Task requirements: In the entries below, find the line with "Instruction: Click the $8,000,000" and the line with "Check the small checkbox on the folder icon"; copy them and every line between them exactly, but not the pictures.

Supplied information:
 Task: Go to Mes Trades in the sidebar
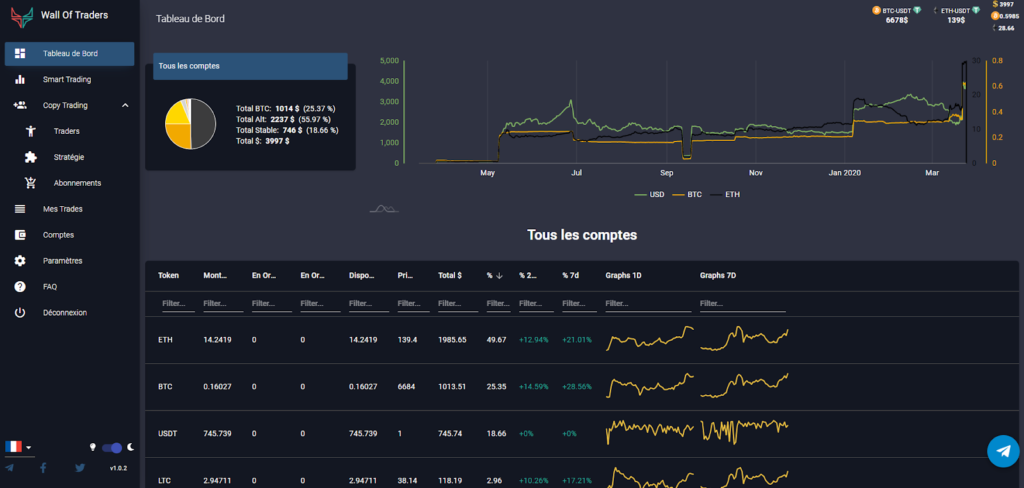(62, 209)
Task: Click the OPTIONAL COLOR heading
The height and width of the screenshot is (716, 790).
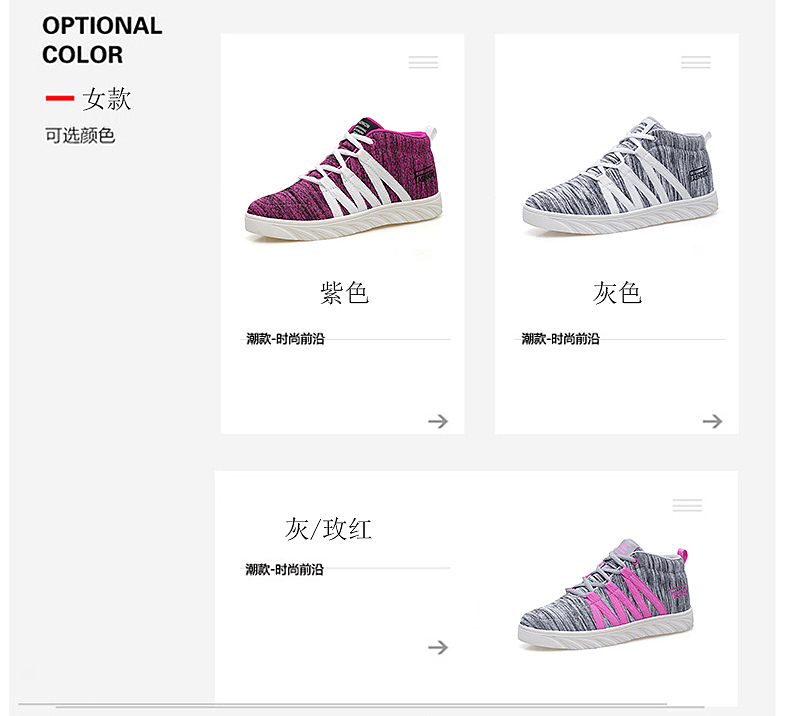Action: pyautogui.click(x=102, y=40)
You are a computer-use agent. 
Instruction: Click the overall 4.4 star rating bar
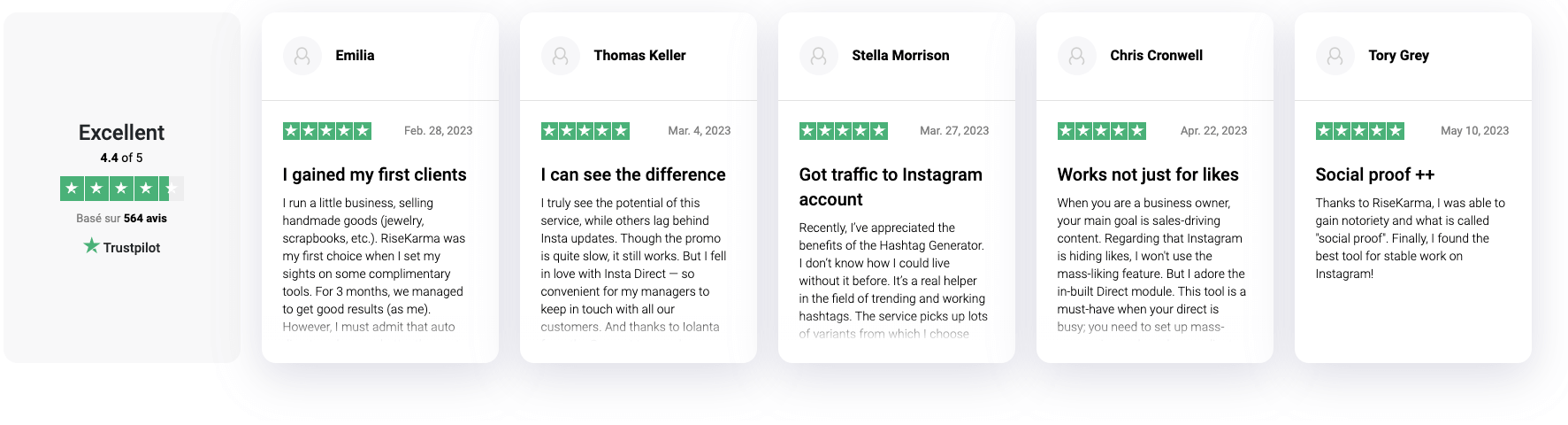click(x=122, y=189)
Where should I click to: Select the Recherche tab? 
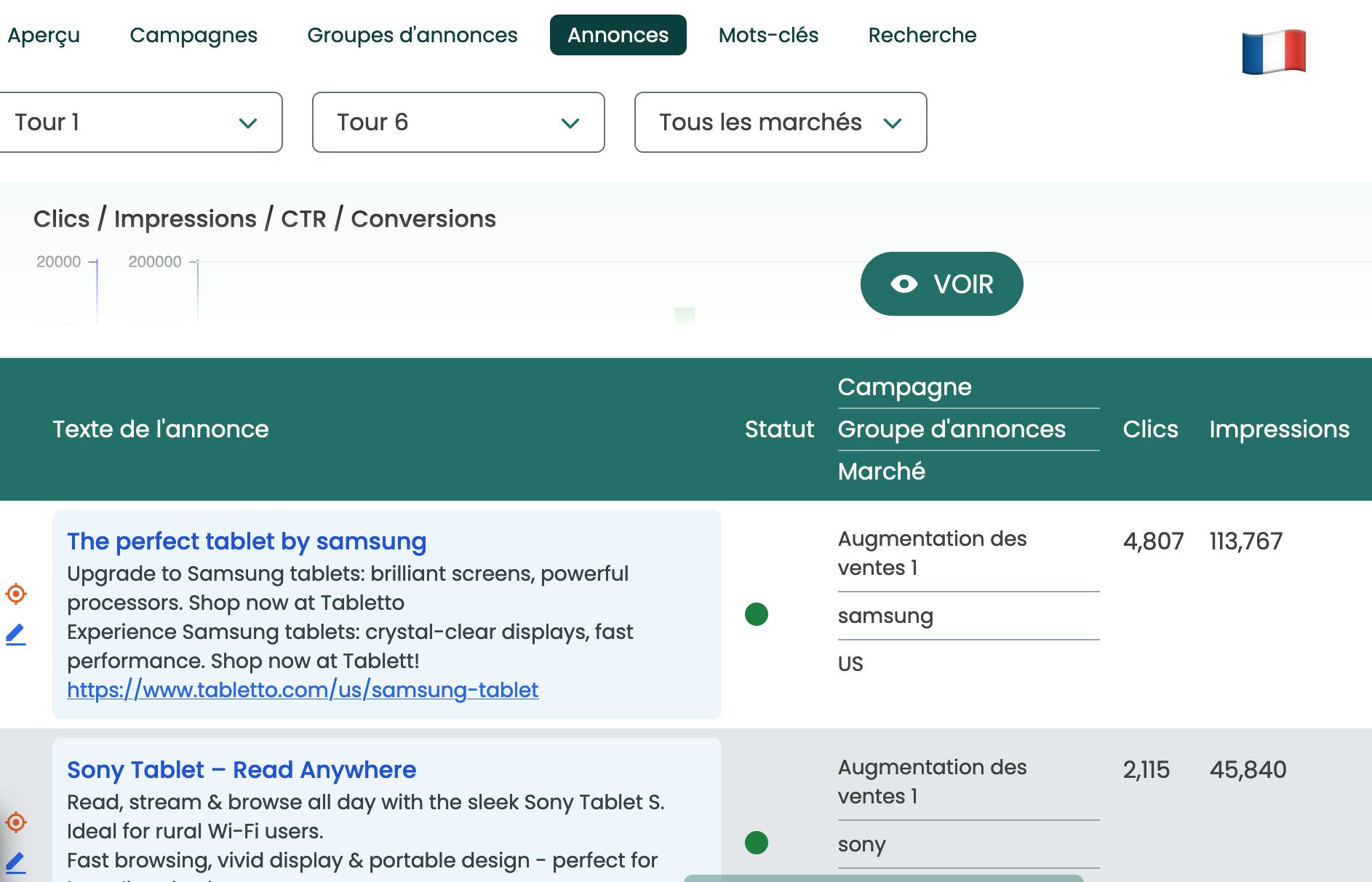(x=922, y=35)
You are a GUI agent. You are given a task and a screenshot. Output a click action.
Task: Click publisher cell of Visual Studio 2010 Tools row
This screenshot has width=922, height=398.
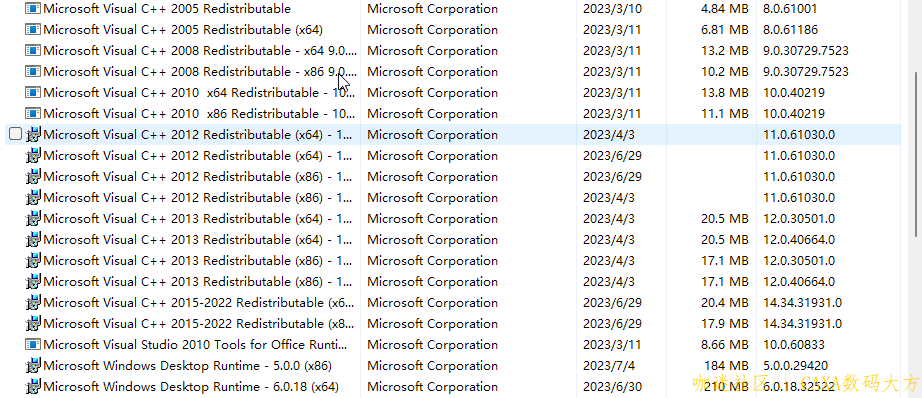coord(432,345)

--

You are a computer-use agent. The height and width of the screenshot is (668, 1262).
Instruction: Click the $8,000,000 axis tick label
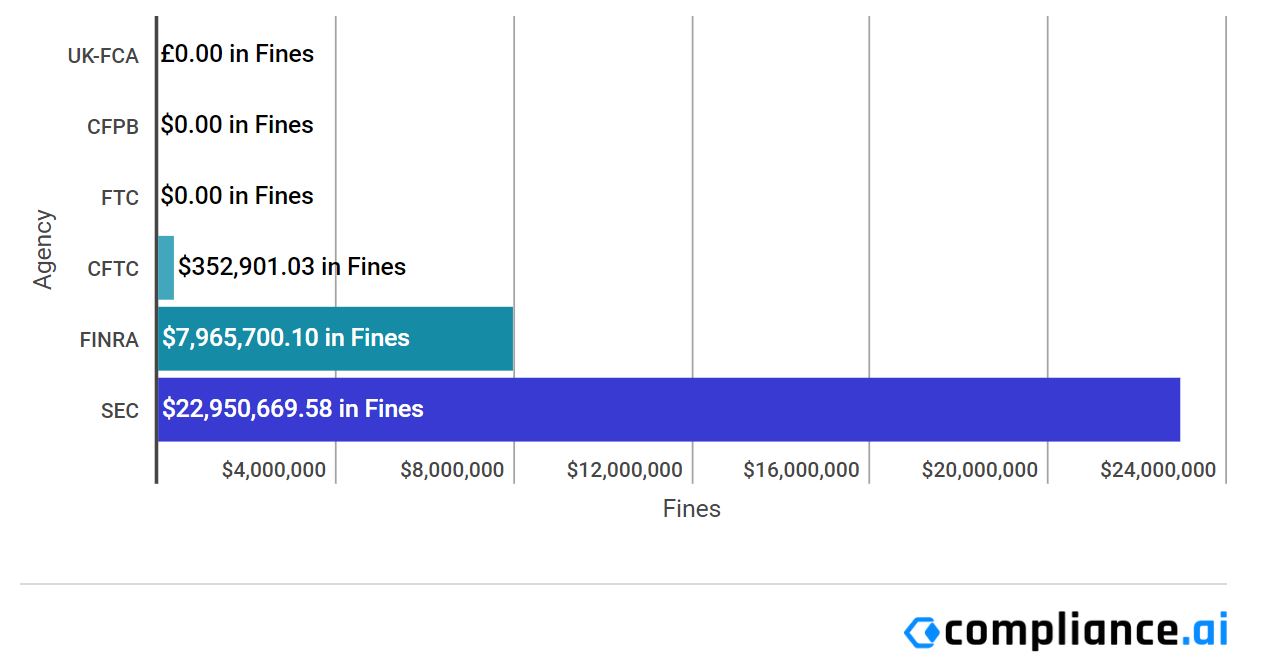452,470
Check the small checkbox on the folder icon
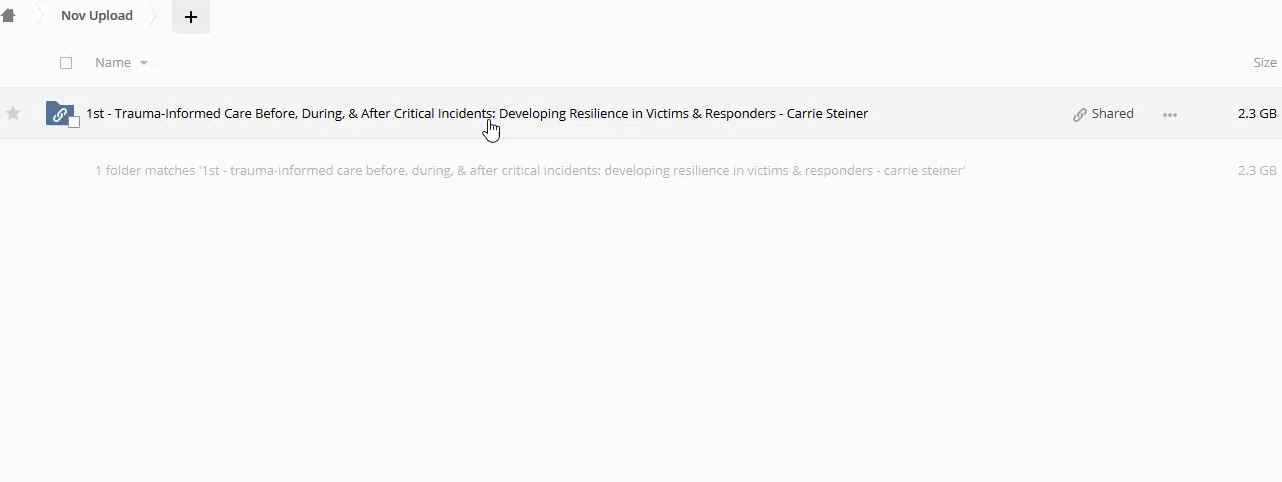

Exercise result:
Instruction: Click the $8,000,000 axis tick label
452,470
Check the small checkbox on the folder icon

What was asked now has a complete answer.